The million dollar question that must be answered is, how do you instill hope?  How do you teach resiliency?  There are books, articles and research papers galore that speak into this subject.  I am not the only one concerned and as this topic becomes increasingly relevant, there will be multiple paths suggested to alter our course.  But let me give you one alternative that is often overlooked,  the church.  I know many of you have just given up on this piece, but please give me the time to explain.  Church, done wrong, can be judgmental, cliquey, and even harmful.  Church, done right, is the hope of the world. 


I grew up in a small country church in rural Indiana.  At most, our congregation numbered 100 regular attendees.  Most Sundays found 50 or so stalwart congregates established in the pews.  On the surface, we looked like any church, but what made our church special was the multi-generational commitment to weave love, support and encouragement in and out of our daily lives.  We only met on Sundays, but Church was not a Sunday only thing.  It was a daily choice to serve each other, encourage each other, to support each other through all the adversities life threw at us.  We shared a common faith that promised acceptance, forgiveness and assurance that a greater good is in control.  As a farming community, we experienced adversity on a daily basis and without the support of the community, without the hope of better things to come, many would have collapsed under the pressures.  In our church, the children were an integral part of the community.  We were considered capable of learning the complex concepts of the bible.  We were expected to contribute to the wellbeing of the church community.  We were taught the tenets of our faith and were held accountable for our behaviors, not by just our family, but by the entire church community.  We were taught, by example, to care for each other and to be a source of joy and comfort.  We learned from our elderly community that a visit or a meal could elicit great joy (often rewarded with warm gooey chocolate chip cookies).  We learned from our farmers that hard work was essential for success. We learned that bad things happen to good people, but good things can often come from adverse circumstances.

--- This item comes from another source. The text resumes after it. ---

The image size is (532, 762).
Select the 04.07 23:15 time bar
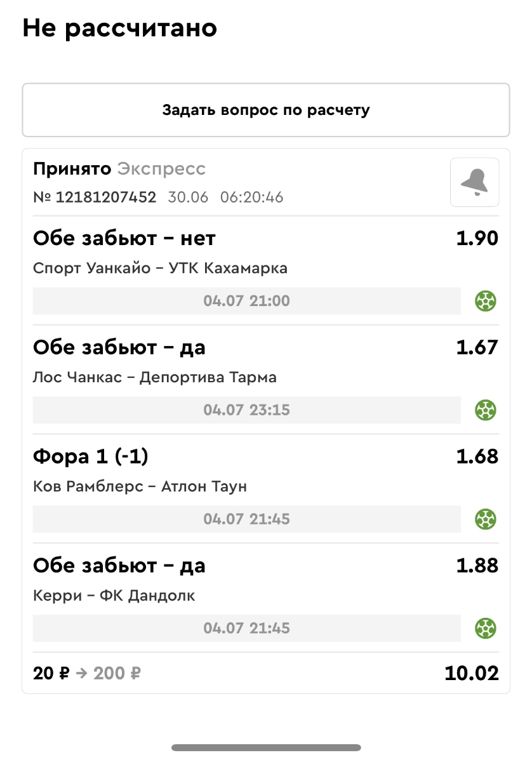(246, 410)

 As a child, my family experienced one of those circumstances.  My father, a teacher by day, farmer by night, was rushing to harvest our crops.  A major piece of equipment, the combine, needed repairs and while trying to fix the problem, he made a mistake.  The mistake nearly cost him his arm.  The mistake nearly cost him our farm.  The mistake nearly cost him his life.  In a near tragic event, a farmer and his family teetered on the edge of disaster.  In this near tragic event, the church stepped in and provided the hope our family needed to carry on.  As my father lay in his hospital bed, the church harvested our fields.  As the church harvested our fields, our neighbors took notice.  As our neighbors took notice, the media arrived.  As our story was told, the hope of the world was highlighted and our family not only survived, but thrived.  There were days of fear and uncertainty, but the church provided the strength, experience and hope to move forward.  This was a powerful lesson to learn as a child.  One that I have never forgotten.  It has fueled my desire to build communities of support to the families our school serves. 

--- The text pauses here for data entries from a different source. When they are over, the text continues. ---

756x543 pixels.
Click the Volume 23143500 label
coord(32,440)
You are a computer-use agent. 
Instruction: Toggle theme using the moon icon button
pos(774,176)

So how can we teach our children resiliency?  By providing a source of support, a source of encouragement, a source of hope to lift them above their circumstances and provide an opportunity to give back to their community.  We can provide structure, guidance, education and strong relational interactions that build a foundation of trust and confidence.  This foundation will strengthen each time a hurdle is crossed, a mountain is climbed, or a valley is traversed.  This strength will provide assurance that adversity can be met and overcome.  This assurance will provide hope for what is yet to come.  This hope will change the world.